Eventually, "they" (they refer to themselves as the "care team") decided that a) there was no clinical reason to keep Mum in hospital any more and b) she couldn't go back to Nower because she wasn't mobile enough (which means "at all") so she would be assigned a Social Services Case Worker who would contact me to arrange and choose a nursing home.
The "Discharge Co-Ordinator" whose job it is to free up the hospital bed said this could all be done in two weeks. That was optimistic and probably driven more by budget-myopia (one main symptom being the inabilty to see anything that prevents others from doing what YOUR budget says they should do) than anything else but I have to say that things did move fairly quickly after that - about 5 weeks, I think it was. Once again, thanks are due to all involved in that process - if you stumble here you will know who you are and you all helped along a potentially nasty process (Special nod to "Sue", a League Of Friends volunteer at the information desk at the East Surrey Hospital)
We went over again. We moved her again.

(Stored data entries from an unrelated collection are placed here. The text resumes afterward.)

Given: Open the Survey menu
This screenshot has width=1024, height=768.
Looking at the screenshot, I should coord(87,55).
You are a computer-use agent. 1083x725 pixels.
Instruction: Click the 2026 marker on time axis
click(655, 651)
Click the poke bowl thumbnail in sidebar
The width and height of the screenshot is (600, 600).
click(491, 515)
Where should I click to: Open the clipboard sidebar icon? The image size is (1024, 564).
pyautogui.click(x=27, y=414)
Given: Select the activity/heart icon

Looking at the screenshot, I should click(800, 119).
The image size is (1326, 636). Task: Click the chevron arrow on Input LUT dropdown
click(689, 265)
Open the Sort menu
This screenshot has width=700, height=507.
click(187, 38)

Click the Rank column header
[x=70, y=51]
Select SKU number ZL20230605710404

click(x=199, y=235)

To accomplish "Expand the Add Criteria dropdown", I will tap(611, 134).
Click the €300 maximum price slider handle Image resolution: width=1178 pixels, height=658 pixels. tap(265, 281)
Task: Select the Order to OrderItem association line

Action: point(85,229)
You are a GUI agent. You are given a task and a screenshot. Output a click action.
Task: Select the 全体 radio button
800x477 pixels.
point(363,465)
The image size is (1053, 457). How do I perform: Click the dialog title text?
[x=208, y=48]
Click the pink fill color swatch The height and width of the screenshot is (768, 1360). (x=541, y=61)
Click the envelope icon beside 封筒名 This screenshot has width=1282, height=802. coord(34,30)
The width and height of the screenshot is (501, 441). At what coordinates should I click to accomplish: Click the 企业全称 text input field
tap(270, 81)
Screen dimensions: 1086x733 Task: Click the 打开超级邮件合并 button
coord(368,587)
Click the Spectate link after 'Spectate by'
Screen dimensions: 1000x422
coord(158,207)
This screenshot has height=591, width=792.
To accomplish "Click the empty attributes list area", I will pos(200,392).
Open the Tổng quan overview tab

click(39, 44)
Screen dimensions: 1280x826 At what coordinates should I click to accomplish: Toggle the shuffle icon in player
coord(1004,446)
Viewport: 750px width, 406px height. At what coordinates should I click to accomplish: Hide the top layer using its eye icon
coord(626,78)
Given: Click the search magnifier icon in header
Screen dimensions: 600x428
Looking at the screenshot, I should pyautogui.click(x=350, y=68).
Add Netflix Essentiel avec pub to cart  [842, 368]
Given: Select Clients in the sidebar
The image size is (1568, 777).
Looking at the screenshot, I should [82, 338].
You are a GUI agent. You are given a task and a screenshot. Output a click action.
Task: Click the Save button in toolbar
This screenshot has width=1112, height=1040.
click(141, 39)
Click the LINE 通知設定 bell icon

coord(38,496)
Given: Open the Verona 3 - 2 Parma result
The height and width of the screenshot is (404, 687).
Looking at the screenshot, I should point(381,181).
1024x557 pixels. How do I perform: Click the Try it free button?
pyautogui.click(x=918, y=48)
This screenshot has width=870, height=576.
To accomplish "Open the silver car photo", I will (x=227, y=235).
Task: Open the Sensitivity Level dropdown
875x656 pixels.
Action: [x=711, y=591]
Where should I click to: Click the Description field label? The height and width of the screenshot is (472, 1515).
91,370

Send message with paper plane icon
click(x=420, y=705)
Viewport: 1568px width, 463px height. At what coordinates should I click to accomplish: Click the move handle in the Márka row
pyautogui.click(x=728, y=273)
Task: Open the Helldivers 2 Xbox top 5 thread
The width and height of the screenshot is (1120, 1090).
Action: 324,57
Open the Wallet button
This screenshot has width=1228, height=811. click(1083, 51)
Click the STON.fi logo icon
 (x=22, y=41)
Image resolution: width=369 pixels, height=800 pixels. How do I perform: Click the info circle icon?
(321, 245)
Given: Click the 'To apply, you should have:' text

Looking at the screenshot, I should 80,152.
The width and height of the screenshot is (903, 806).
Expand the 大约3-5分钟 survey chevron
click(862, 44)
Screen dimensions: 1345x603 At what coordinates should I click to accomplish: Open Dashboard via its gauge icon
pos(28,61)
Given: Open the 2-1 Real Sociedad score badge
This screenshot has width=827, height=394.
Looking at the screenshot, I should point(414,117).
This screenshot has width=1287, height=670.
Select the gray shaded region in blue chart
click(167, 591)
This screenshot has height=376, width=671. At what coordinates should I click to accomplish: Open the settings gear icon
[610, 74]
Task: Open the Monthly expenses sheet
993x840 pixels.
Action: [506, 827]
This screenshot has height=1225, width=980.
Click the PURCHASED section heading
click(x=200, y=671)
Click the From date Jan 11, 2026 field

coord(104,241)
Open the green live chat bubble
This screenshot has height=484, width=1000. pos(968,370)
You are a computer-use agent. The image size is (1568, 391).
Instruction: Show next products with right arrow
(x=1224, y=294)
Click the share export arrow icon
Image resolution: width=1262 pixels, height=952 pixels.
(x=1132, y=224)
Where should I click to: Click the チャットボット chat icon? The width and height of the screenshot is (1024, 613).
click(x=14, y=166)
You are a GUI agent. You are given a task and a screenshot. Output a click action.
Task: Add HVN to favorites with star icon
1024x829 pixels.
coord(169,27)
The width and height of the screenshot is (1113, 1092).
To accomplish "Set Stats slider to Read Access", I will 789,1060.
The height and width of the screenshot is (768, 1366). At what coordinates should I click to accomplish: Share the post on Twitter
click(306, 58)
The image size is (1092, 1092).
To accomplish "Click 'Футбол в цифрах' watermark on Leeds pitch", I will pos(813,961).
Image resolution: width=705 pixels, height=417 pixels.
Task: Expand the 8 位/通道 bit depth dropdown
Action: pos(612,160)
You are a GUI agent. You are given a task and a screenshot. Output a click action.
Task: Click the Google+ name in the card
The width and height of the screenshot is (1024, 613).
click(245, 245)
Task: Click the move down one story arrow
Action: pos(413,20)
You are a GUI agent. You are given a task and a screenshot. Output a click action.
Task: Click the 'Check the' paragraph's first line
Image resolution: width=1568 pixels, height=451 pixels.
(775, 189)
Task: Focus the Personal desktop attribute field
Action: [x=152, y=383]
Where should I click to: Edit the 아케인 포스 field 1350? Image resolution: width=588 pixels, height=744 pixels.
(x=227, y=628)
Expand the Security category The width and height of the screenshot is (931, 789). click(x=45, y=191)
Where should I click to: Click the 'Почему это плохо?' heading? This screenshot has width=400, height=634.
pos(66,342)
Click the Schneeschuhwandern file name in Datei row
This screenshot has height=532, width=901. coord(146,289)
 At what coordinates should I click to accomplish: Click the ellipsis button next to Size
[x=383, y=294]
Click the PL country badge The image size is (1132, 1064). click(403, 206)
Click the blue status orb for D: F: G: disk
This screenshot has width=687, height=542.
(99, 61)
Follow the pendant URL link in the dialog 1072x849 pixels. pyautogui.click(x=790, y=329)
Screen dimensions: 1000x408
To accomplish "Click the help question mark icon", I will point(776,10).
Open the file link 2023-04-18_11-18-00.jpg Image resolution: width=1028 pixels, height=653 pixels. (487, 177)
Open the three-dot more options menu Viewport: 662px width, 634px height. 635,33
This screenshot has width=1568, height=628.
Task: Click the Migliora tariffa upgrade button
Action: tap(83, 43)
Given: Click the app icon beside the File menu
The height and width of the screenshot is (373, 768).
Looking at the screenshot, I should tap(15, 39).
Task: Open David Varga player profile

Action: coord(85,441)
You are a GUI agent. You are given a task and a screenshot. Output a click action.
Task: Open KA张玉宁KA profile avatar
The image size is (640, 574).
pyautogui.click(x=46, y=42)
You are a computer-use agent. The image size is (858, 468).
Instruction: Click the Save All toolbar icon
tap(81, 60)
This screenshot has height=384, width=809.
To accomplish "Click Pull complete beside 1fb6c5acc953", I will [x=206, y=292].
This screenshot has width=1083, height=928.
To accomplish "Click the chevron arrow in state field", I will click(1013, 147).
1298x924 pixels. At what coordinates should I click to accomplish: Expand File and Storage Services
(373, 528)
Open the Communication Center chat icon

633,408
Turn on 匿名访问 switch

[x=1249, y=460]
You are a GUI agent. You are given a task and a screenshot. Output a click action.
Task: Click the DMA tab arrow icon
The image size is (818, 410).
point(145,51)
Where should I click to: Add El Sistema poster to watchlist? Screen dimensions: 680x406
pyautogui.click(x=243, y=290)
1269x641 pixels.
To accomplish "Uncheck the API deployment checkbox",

Less stuff, a LOT less marbles - three days after we left her, I wasn't sure she knew we'd even been, or even who we were - but, again, a nice place, still in Dorking, with a view of the Downs from her window. She's still immobile - being ably hoisted from chair to chair to bath to bed to chair by a procession of ever-smiling nurses, has consistently said she likes the food (although she often says she prepared it herself), still wonders why I'm (whoever the "I" refers to) playing football "outside" - something I've always done too much of, it seems. People who know me will tell you how funny that is - trust me, just laugh!
Immigration Canada are still doing whatever it is they do - 5.5 years on. The probably marginal 80 year old "Family Class" applicant whose file first landed in an in-tray late in 2004 is now a nowhere-near-marginal 85 year old applicant. If I told them, they'd just throw her application right out (probably only take a couple of years) but I'm inclined not to do that. Let's just see how long this takes; what the answer is. It's all paid for now anyway. Hell, they ignored us for long enough - boot's on the other foot now. Do government types realise how damaging stuff like this is? In my early years in Canada I had swallowed the CBC standard description of Canada and its government as caring, fair, a bit wacky sometimes, certainly slow, perhaps a bit dull (but hey, look who lives next door) but basically harmless. Now, I see it (the government) as arrogant, evasive, tricky, incompetent and to be avoided at all costs. You did that, Immigration Department, by doing nothing, very slowly. I would have felt much better about them (and, frankly, not too surprised) if they'd just laughed in our faces right at the beginning. "You want to bring WHO?" We could've saved my mother and ourselves a lot of grief, saved her, us and (ironically) the government a lot of money (because all the money they would have been able to tax has now been spent on very expensive care in a foreign country and NONE of us will ever see it again) and devoted all of our resources to something else, like the twilight years of my Mum's life, maybe.
* How come it's "Big Tobacco", "Big Oil" etc. but not "Big Insurance", the biggest leeches yet invented - but wait!